[Records from a data source]
%%

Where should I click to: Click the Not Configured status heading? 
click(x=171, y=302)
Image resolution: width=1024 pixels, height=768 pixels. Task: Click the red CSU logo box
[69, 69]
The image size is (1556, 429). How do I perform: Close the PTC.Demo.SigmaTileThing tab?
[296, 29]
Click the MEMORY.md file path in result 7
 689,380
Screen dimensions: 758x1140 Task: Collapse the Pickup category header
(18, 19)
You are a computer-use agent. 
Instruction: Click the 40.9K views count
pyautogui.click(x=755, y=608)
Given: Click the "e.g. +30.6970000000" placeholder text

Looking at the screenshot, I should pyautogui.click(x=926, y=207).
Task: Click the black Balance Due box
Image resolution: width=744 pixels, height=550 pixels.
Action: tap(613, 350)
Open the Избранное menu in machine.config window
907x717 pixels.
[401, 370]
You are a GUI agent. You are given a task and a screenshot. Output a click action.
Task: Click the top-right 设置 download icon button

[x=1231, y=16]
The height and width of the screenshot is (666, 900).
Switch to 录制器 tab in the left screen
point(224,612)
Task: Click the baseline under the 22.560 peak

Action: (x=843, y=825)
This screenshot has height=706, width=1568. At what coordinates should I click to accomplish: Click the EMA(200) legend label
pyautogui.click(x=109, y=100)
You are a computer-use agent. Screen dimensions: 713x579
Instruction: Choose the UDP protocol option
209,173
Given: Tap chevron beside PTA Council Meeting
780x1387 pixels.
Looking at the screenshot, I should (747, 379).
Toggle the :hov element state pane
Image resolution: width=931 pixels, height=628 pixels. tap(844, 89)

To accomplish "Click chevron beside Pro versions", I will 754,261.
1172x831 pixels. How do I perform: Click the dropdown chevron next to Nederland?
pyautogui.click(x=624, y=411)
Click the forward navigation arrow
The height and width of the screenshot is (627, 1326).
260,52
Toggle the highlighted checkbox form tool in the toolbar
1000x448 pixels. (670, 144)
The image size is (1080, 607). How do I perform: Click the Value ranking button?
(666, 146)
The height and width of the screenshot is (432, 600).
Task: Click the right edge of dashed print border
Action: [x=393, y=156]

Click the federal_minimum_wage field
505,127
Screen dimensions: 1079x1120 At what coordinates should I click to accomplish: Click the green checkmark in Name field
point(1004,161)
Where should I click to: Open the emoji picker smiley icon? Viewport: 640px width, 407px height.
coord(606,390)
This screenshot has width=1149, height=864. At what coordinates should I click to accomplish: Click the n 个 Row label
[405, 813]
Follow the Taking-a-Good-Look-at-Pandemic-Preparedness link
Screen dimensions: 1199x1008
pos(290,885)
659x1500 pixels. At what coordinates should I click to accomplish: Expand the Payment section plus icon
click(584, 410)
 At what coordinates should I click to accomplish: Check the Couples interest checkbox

%%

▶ Task goal: Copy out each line of the records character for character.

▶ Solution for this problem:
Where should I click to: Click the Not Configured status heading? 
click(x=171, y=302)
Image resolution: width=1024 pixels, height=768 pixels. Task: Click the red CSU logo box
[69, 69]
The image size is (1556, 429). How do I perform: Close the PTC.Demo.SigmaTileThing tab?
[296, 29]
Click the MEMORY.md file path in result 7
 689,380
Screen dimensions: 758x1140 Task: Collapse the Pickup category header
(18, 19)
You are a computer-use agent. 
Instruction: Click the 40.9K views count
pyautogui.click(x=755, y=608)
Given: Click the "e.g. +30.6970000000" placeholder text

Looking at the screenshot, I should pyautogui.click(x=926, y=207).
Task: Click the black Balance Due box
Image resolution: width=744 pixels, height=550 pixels.
Action: tap(613, 350)
Open the Избранное menu in machine.config window
907x717 pixels.
[401, 370]
You are a GUI agent. You are given a task and a screenshot. Output a click action.
Task: Click the top-right 设置 download icon button

[x=1231, y=16]
The height and width of the screenshot is (666, 900).
Switch to 录制器 tab in the left screen
point(224,612)
Task: Click the baseline under the 22.560 peak

Action: (x=843, y=825)
This screenshot has height=706, width=1568. At what coordinates should I click to accomplish: Click the EMA(200) legend label
pyautogui.click(x=109, y=100)
You are a computer-use agent. Screen dimensions: 713x579
Instruction: Choose the UDP protocol option
209,173
Given: Tap chevron beside PTA Council Meeting
780x1387 pixels.
Looking at the screenshot, I should (747, 379).
Toggle the :hov element state pane
Image resolution: width=931 pixels, height=628 pixels. tap(844, 89)

To accomplish "Click chevron beside Pro versions", I will 754,261.
1172x831 pixels. How do I perform: Click the dropdown chevron next to Nederland?
pyautogui.click(x=624, y=411)
Click the forward navigation arrow
The height and width of the screenshot is (627, 1326).
260,52
Toggle the highlighted checkbox form tool in the toolbar
1000x448 pixels. (670, 144)
The image size is (1080, 607). How do I perform: Click the Value ranking button?
(666, 146)
The height and width of the screenshot is (432, 600).
Task: Click the right edge of dashed print border
Action: [x=393, y=156]

Click the federal_minimum_wage field
505,127
Screen dimensions: 1079x1120 At what coordinates should I click to accomplish: Click the green checkmark in Name field
point(1004,161)
Where should I click to: Open the emoji picker smiley icon? Viewport: 640px width, 407px height.
coord(606,390)
This screenshot has width=1149, height=864. At what coordinates should I click to accomplish: Click the n 个 Row label
[405, 813]
Follow the Taking-a-Good-Look-at-Pandemic-Preparedness link
Screen dimensions: 1199x1008
pos(290,885)
659x1500 pixels. At what coordinates should I click to accomplish: Expand the Payment section plus icon
click(584, 410)
 At what coordinates should I click to accomplish: Check the Couples interest checkbox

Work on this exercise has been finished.